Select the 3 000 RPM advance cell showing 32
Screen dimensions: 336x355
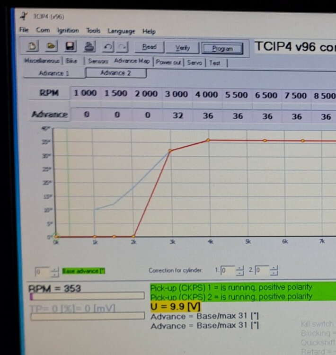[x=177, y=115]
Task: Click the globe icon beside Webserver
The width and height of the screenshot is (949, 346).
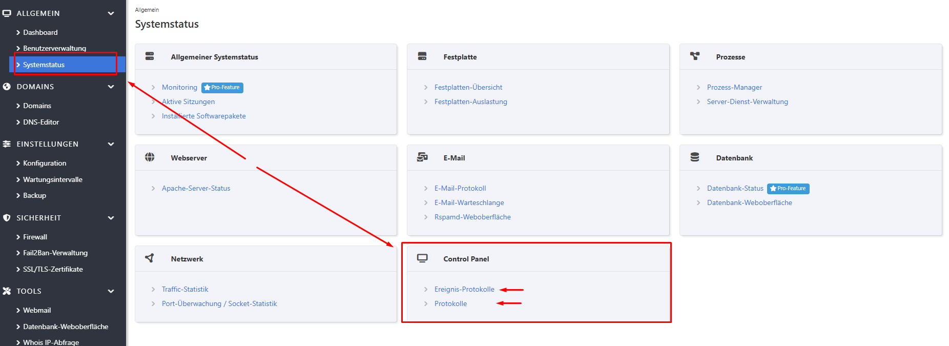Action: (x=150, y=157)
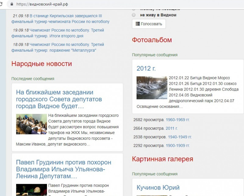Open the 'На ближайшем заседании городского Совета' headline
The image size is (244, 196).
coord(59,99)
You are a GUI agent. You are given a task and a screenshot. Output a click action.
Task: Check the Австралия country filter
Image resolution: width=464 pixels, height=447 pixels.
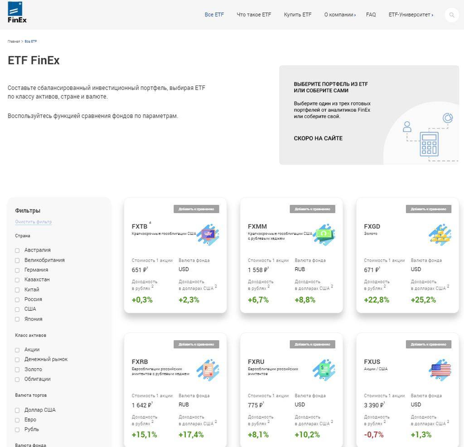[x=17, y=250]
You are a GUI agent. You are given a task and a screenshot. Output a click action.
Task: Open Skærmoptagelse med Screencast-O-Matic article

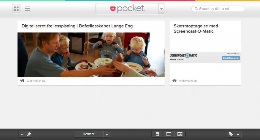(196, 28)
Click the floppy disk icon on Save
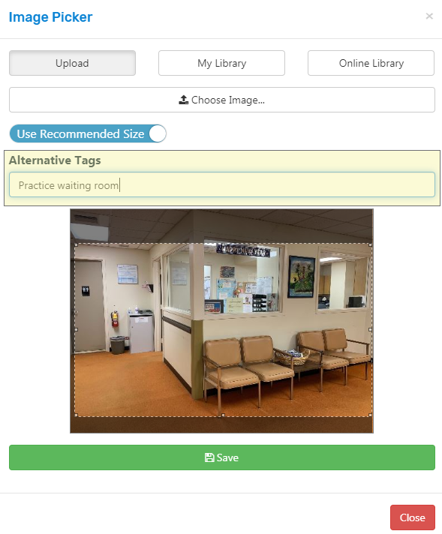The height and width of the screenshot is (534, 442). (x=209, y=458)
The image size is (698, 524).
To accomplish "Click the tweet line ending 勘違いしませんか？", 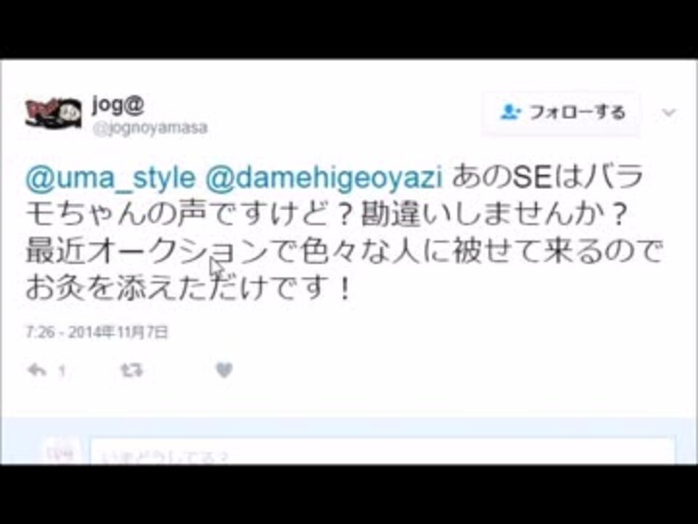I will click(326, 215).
--- --- ---
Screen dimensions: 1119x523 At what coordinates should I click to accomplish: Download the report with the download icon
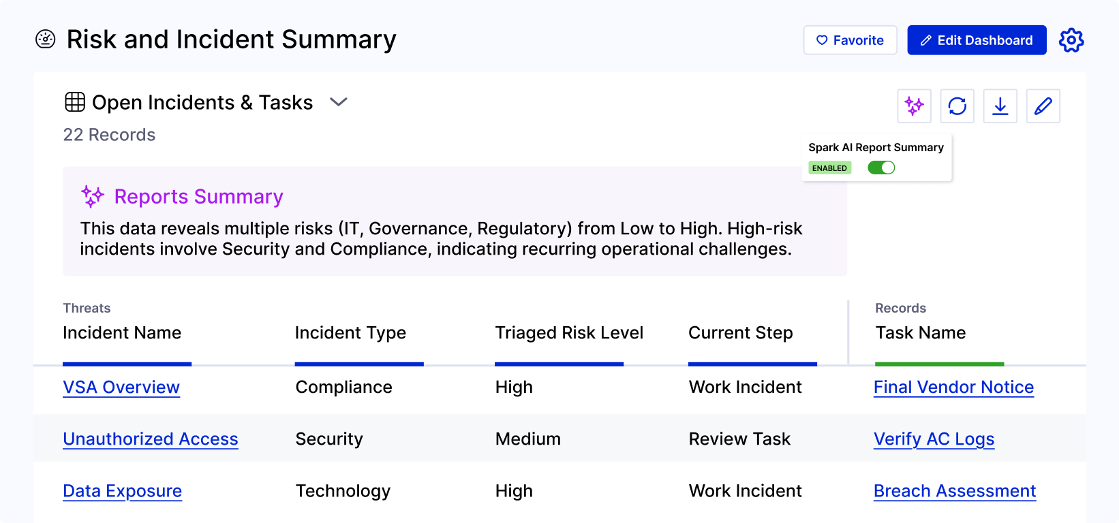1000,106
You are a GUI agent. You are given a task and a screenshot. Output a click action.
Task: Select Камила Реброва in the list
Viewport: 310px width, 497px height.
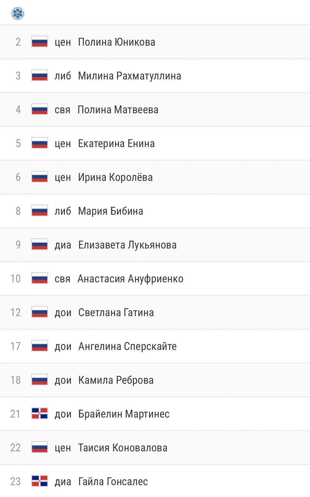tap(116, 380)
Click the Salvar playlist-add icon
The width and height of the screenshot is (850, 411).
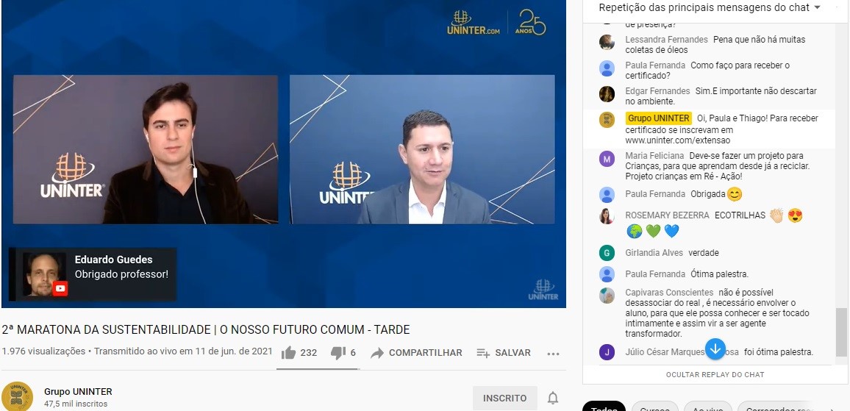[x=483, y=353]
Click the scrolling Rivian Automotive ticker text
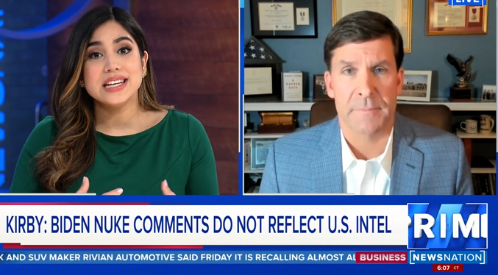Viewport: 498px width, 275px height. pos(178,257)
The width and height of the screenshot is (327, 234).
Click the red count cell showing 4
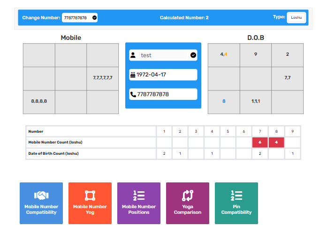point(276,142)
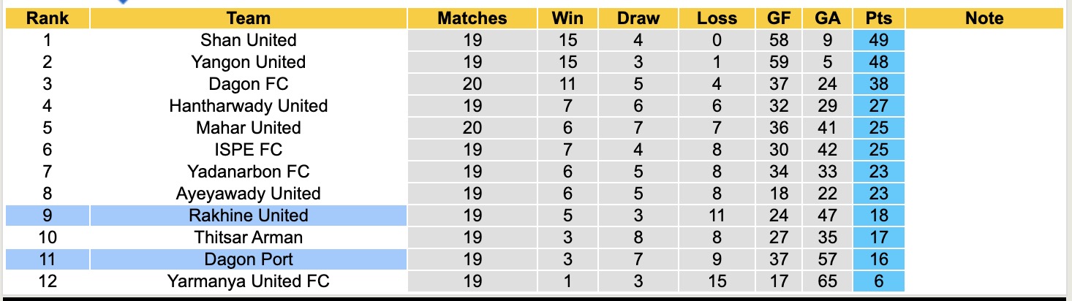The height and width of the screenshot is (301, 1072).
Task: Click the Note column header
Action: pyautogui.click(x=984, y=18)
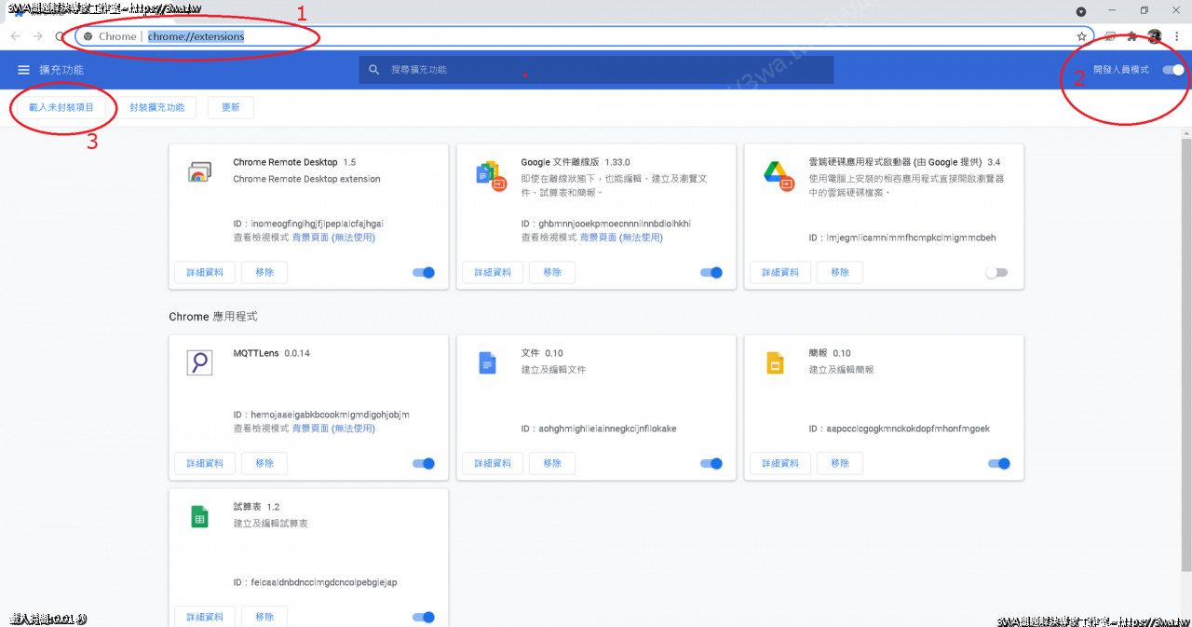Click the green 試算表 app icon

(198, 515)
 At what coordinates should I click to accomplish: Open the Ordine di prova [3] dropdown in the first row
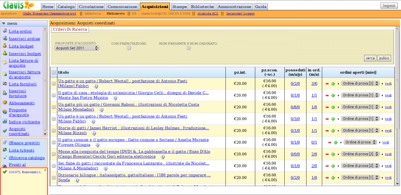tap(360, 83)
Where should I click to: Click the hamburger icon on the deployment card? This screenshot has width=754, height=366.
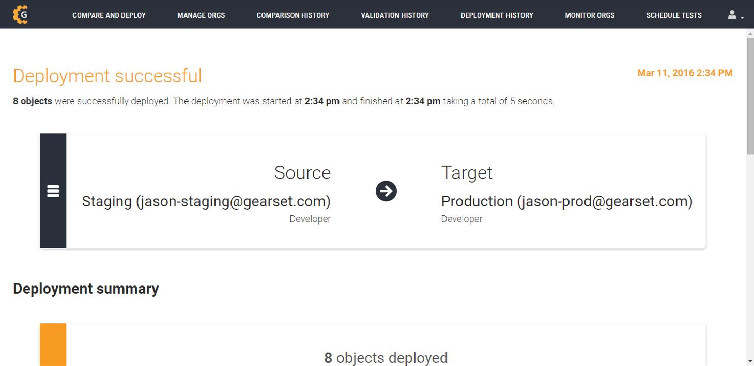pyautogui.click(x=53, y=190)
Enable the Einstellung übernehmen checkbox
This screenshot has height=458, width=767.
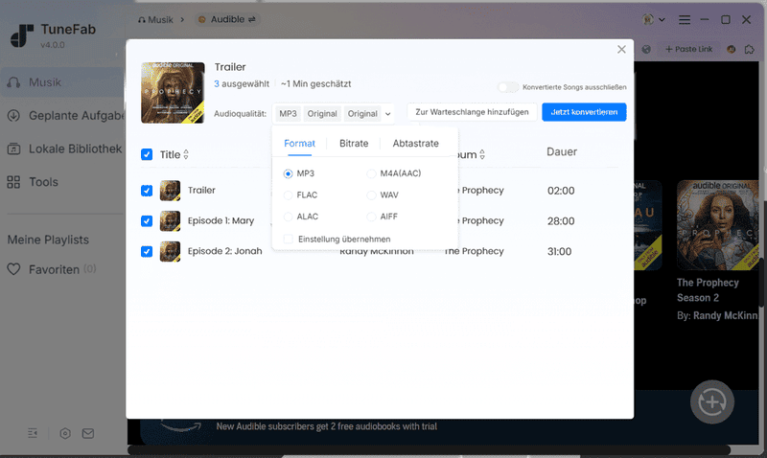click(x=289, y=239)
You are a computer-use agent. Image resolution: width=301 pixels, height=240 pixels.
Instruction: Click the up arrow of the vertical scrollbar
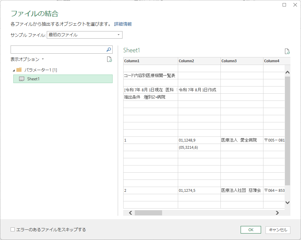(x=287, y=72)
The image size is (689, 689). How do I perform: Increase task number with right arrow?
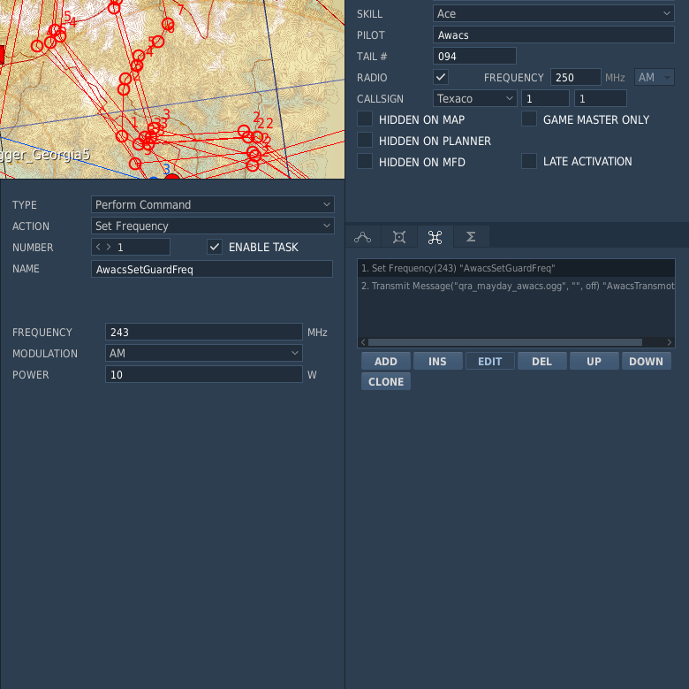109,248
--- --- ---
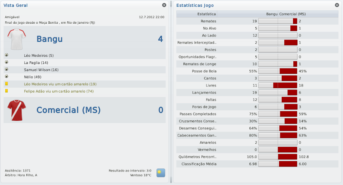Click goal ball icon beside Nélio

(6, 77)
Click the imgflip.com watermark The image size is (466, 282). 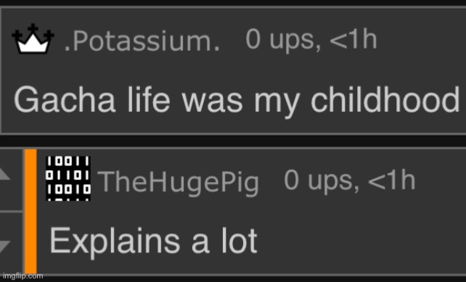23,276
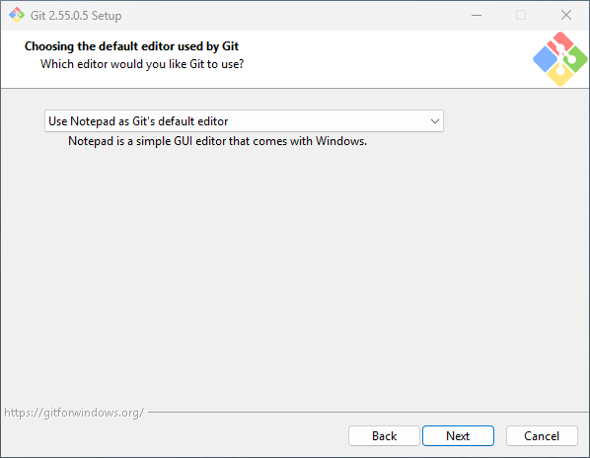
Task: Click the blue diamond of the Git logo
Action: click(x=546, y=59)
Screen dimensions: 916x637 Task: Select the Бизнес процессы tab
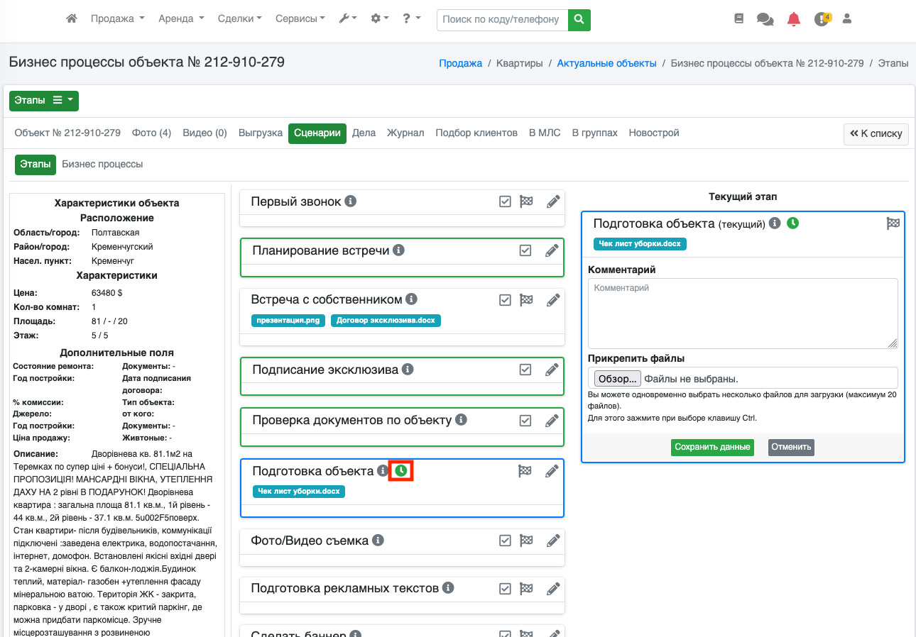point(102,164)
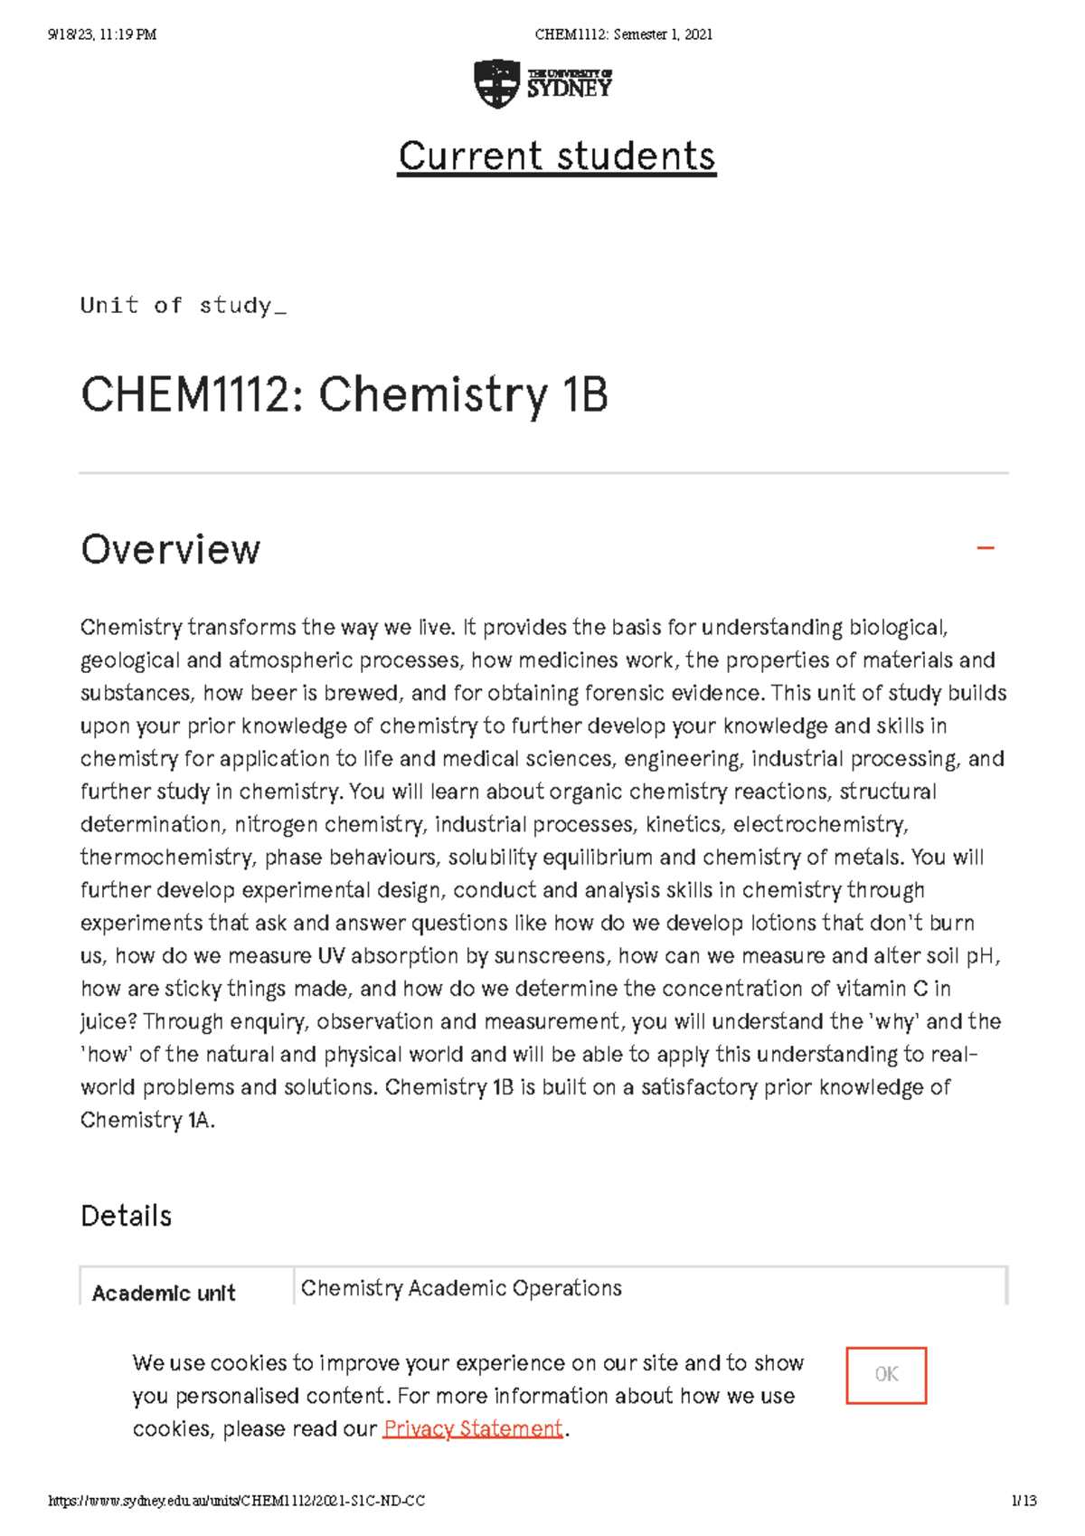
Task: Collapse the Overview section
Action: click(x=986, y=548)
--- --- ---
Brief >>
In the listing above, find the line containing "Click the Salvar playlist-add icon". Output it and every line after it up to and including the line containing "The width and height of the screenshot is (327, 234).", exactly, but skip the pictures.

Solution to the problem >>
Click the Salvar playlist-add icon
The width and height of the screenshot is (850, 411).
[x=483, y=353]
Click the scrolling Rivian Automotive ticker text
Viewport: 498px width, 275px height. pos(178,257)
The width and height of the screenshot is (327, 234).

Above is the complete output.